Ik zal uw bezwaar toch beoordelen. Ik merk het echter als een verzoek om ambtshalve herziening. U kunt tegen mijn beslissing op het verzoek om ambtshalve herziening niet in beroep gaan bij de rechtbank. U kunt alleen in beroep gaan tegen de niet-ontvankelijkverklaring van het bezwaarschrift."
2.6. In geschil is primair of eiser terecht niet-ontvankelijk in zijn bezwaar is verklaard en subsidiair of de onderhavige verzuimboete terecht is opgelegd aan eiser.
2.7. De termijn voor het indienen van een bezwaarschrift bedraagt zes weken.
De termijn vangt aan met ingang van de dag na die van dagtekening van een aanslagbiljet, tenzij de dag van dagtekening gelegen is vóór de dag van de bekendmaking van het aanslagbiljet (artikel 22j, aanhef en onderdeel a, van de AWR). Die bekendmaking geschiedt door toezending of uitreiking van het aangiftebiljet aan de belanghebbende (artikel 3:41, eerste lid, van de Algemene wet bestuursrecht; hierna: Awb). Nu verweerder onweersproken heeft gesteld dat de termijn is aangevangen met ingang van de dag na die van dagtekening van het aanslagbiljet, gaat de rechtbank er van uit dat het aanslagbiljet vóór 8 oktober 2002 (de dagtekening van het aanslagbiljet) naar eiser is verzonden. De termijn voor het indienen van het bezwaarschrift tegen de onderhavige aanslag en de daarbij behorende boetebeschikking ving derhalve aan op 9 oktober 2002.
2.8. Een bezwaarschrift is tijdig ingediend indien het voor het einde van de termijn door verweerder is ontvangen. Gelet op hetgeen hiervóór is overwogen eindigde de bezwaartermijn op 19 november 2002. Bij verzending per post is een bezwaarschrift tijdig ingediend indien het voor het einde van de termijn ter post is bezorgd, mits het niet later dan een week na afloop van de termijn is ontvangen.

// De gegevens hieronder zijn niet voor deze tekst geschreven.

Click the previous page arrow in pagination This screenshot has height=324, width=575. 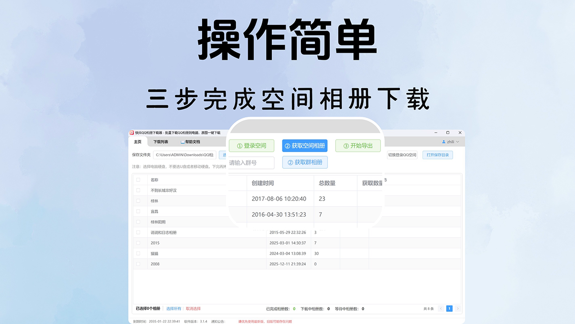442,309
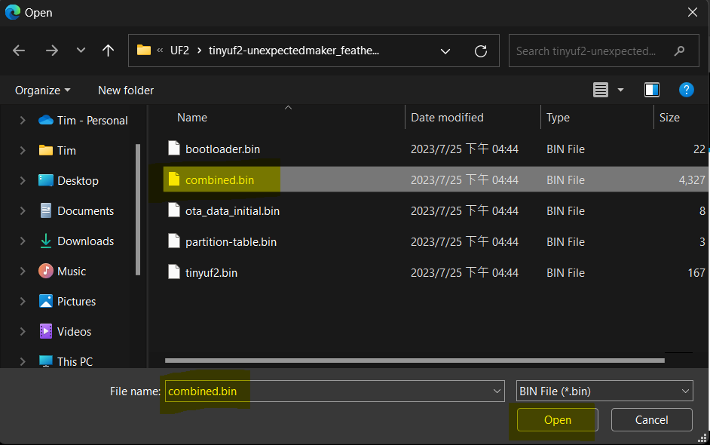This screenshot has width=710, height=445.
Task: Expand the Downloads tree node
Action: [x=23, y=241]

2.9. Verweerder heeft de door eiser aan hem op 7 september 2004 overgelegde kopie van eisers aangiftebiljet inkomstenbelasting/premie volksverzekeringen 1999 aangemerkt als een bezwaarschrift tegen de in 2.3. genoemde aanslag. Eiser heeft niet gesteld dat hij reeds eerder een bezwaarschrift heeft ingediend bij de Belastingdienst. Zulks is eveneens niet uit de gedingstukken en de toelichting van verweerder daarop af te leiden. Gelet daarop en gelet op het feit dat eiser geen enkel argument heeft aangevoerd om de stelling van verweerder in dezen te weerleggen, acht de rechtbank aannemelijk dat eiser eerst op 7 september 2004 bezwaar heeft gemaakt tegen de in 2.3. genoemde aanslag en boetebeschikking.
2.10. Eiser heeft evenmin gesteld dat de termijnoverschrijding aan een hem niet toe terekenen omstandigheid is te wijten, noch dat er sprake is van een omstandigheid waardoor redelijkerwijs kan niet worden geoordeeld dat eiser in verzuim is geweest (artikel 6:11, van de Awb). Gelet op hetgeen hiervóór is overwogen heeft verweerder naar het oordeel van de rechtbank eiser terecht niet ontvankelijk in zijn bezwaar verklaard omdat het bezwaarschrift niet binnen de daarvoor gestelde termijn is ingediend. Nu het bezwaarschrift niet ontvankelijk is, komt de rechtbank niet toe aan een inhoudelijke beoordeling van de zaak.
2.11. Het beroep is ongegrond.
2.12. De rechtbank ziet geen aanleiding voor een proceskostenveroordeling.
Deze uitspraak is gedaan op 20 juni 2007 en op dezelfde dag in het openbaar uitgesproken door mr. J.P.F. Slijpen, in tegenwoordigheid van mr. S.R.M. Dekker, griffier.
Rechtsmiddel
Tegen deze uitspraak kunnen partijen binnen zes weken na de verzenddatum hoger beroep instellen bij het gerechtshof te 's-Gravenhage (belastingkamer), Postbus 20021, 2500 EA Den Haag.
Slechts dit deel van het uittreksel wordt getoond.